For many years we were underpaid, and so the liquidity, however small when compared to our entire stake as founders, made a tremendous difference on a personal level. More importantly, it reduced the risk for the founders.
At this point, we weren’t chasing liquidity, nor funding as mentioned: just strong international market validation, expertise around the table, and hedging against a potential downturn. When PeakSpan offered us tiny liquidity, it was just a positive “cherry on top of the cake” situation for us. I didn’t realise then how crucial liquidity would eventually become — but it actually allowed us to take much bolder decisions when it came to building the company over the upcoming years.
The second time liquidity happened for us was with Insight, we had a high-performing business, one of the best in the category; we were paying ourselves well and had little risk. However, we saw it as an opportunity to give Insight a strong position in the cap table and get more skin in the game. We knew from working with them for a few years that with their support we would go harder, better, faster, stronger.
Over the years, I have started giving back to the ecosystem — I became an angel investor in a few early-stage companies around Europe and am an active mentor to them as well as an LP working with some exceptional managers.
Looking back, do you wish you would have done something differently?
One can optimise in hindsight but, overall, I believe we made the right decisions at the right time. Could we have been less risk averse? Could we have grown even faster? Probably yes. But one needs to be true to one’s risk tolerance: contrary to popular belief, entrepreneurs are not high-risk takers; they are actually more risk averse than the average person. They just have a higher conviction than the average person in their own abilities.
I often ask myself if we would be where we are without investors and external capital, given that we were already on track to become a substantial company. But I remind myself that a lot of the confidence to invest in our growth was a result of having partners like Maria, PeakSpan and Insight around the table. Their plurality of views, the global perspective they brought (and still bring!), and their know-how have helped me better develop as a leader.
And what advice would you give to founders today? Especially founders based in peripheral economies in Europe or elsewhere in the world?
Talent is what can make or break your company, and being based outside of the main hubs can help you in many ways. Capital, although scarcer, will be needed in fewer amounts which, if optimised, can lead to very different outcomes for the founding and managing team. At a time when talent competition is intense, and remote work has intensified that trend, raising less and keeping valuations lower until later can have a significant impact on attracting the right team early on.
When going out to raise, always consider (and re-consider) your governance. International investors are accustomed to reporting standards that are not necessarily adopted by embryonic ecosystems. Although there are many advantages if things go well, the risk is higher (perceived and real) because of your geography, and harmonising local legislation, employee contracts, etc. to international standards can be a great advantage.
Finally, language and culture also play a significant role in your success — no matter how articulate one is, running 20 calls a day in a foreign language will likely hinder your eloquence if you don’t practice extensively.
You dedicated your life to EdTech. What are the prospects in the sector?

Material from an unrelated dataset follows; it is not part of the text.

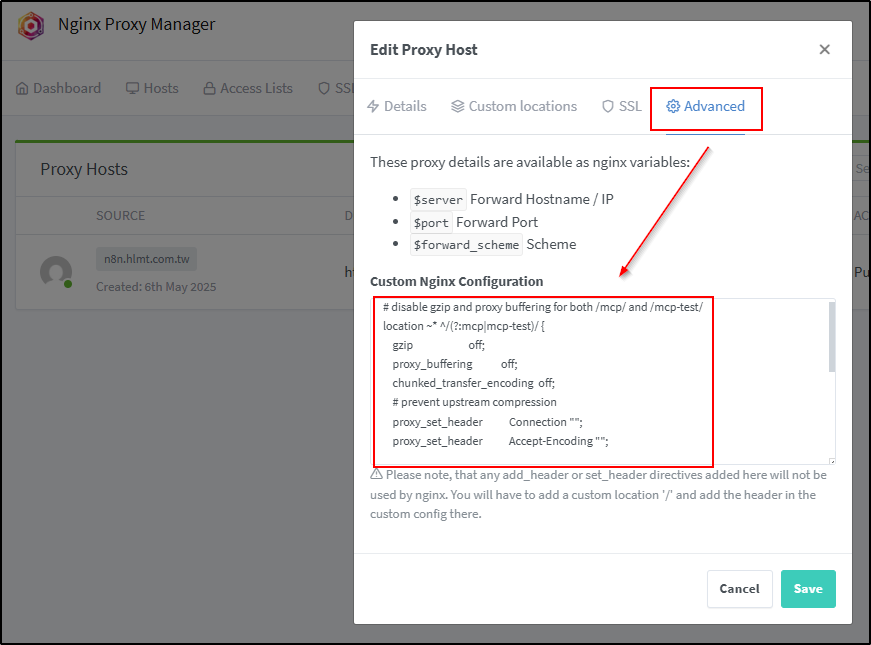Image resolution: width=871 pixels, height=645 pixels.
Task: Click the Custom locations layers icon
Action: 457,106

EdTech is an ever-evolving sector that has yet to reach its peak. I see education in the public sector as an attractive future growth area. Enterprises are becoming increasingly responsible for helping employees play catch up with the ever-changing nature of the tech and other landscapes. Technology-wise, the current solutions need to evolve significantly to make training more adaptable to user needs and to turn it into a faster, more satisfying, and cheaper alternative to traditional training. We are certainly not there yet.